=== Recorded information ===

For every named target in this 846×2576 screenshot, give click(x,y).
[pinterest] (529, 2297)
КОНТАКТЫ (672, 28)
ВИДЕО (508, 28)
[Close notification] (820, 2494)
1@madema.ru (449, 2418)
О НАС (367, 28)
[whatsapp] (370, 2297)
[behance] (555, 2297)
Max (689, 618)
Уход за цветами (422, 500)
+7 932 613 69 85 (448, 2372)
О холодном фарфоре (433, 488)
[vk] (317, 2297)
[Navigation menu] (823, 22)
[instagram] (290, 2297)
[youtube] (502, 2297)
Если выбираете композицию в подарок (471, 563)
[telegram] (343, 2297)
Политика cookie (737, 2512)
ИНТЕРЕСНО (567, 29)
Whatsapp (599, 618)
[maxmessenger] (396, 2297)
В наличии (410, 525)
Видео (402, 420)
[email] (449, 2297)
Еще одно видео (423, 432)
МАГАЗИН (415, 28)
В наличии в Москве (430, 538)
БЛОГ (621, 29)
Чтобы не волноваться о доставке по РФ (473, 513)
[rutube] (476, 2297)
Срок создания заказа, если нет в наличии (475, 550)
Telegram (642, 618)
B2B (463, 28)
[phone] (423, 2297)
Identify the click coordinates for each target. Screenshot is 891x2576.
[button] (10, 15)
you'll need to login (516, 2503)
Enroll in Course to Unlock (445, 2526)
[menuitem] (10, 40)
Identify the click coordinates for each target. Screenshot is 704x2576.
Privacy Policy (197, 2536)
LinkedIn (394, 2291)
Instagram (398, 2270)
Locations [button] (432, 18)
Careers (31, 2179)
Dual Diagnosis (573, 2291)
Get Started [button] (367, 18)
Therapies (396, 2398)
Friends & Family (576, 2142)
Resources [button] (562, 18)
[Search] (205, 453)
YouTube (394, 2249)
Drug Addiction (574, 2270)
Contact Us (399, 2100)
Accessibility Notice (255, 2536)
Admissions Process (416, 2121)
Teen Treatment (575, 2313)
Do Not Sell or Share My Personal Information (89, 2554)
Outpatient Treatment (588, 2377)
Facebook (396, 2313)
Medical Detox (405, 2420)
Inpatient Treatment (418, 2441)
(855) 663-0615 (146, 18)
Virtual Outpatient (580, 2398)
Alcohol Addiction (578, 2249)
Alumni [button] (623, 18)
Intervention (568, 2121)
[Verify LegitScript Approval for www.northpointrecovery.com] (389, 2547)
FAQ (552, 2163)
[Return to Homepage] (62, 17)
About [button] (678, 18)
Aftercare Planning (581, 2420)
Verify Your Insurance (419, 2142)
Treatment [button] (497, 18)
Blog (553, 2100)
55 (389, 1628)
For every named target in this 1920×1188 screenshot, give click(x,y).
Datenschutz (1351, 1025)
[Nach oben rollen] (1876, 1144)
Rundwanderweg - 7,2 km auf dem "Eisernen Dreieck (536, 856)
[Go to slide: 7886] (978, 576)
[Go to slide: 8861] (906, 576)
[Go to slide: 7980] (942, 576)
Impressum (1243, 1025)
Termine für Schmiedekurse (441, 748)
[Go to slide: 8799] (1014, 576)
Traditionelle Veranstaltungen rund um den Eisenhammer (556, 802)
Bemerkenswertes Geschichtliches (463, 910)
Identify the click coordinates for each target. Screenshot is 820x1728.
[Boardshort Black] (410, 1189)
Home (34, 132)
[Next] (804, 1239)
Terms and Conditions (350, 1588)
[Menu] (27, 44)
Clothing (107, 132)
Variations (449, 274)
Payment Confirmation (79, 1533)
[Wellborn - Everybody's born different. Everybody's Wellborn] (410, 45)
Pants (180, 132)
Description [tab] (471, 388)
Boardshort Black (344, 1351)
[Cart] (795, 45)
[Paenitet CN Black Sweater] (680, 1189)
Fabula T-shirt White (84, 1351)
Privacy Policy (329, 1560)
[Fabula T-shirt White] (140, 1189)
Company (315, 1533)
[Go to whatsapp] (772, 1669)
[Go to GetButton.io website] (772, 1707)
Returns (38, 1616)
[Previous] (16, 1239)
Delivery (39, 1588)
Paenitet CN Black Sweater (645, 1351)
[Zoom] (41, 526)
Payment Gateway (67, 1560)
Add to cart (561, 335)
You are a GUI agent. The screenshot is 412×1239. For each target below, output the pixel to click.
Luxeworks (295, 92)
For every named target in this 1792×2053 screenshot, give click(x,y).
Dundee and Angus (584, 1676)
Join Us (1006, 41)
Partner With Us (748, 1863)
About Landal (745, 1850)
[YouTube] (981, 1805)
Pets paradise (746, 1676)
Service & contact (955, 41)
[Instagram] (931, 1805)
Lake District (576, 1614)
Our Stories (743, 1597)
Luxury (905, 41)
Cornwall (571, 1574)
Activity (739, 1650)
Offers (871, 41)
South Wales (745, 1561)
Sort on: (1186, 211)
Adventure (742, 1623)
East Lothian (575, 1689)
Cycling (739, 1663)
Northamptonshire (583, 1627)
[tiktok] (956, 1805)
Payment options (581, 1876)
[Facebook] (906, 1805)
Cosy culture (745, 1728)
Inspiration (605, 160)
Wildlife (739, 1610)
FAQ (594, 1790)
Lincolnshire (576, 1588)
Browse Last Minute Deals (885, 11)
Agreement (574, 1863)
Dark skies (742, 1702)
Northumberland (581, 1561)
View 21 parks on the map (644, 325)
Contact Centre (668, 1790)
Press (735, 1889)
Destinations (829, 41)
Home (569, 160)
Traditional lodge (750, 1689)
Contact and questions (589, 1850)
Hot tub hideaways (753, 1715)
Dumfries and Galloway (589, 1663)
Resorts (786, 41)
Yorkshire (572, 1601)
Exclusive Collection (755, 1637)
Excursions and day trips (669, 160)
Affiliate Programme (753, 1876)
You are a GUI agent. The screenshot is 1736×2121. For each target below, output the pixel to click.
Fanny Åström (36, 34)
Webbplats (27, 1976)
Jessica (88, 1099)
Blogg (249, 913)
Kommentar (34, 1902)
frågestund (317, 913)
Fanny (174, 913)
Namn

===

Task to carry out :: Set down exactly the lines of the data above, beginning with the line that has "[rutube] (476, 2297)" and ending with the line that has "[menuitem] (10, 40)", and no others.

Answer to this problem ::
[rutube] (476, 2297)
Срок создания заказа, если нет в наличии (475, 550)
Telegram (642, 618)
B2B (463, 28)
[phone] (423, 2297)
Identify the click coordinates for each target. Screenshot is 891x2576.
[button] (10, 15)
you'll need to login (516, 2503)
Enroll in Course to Unlock (445, 2526)
[menuitem] (10, 40)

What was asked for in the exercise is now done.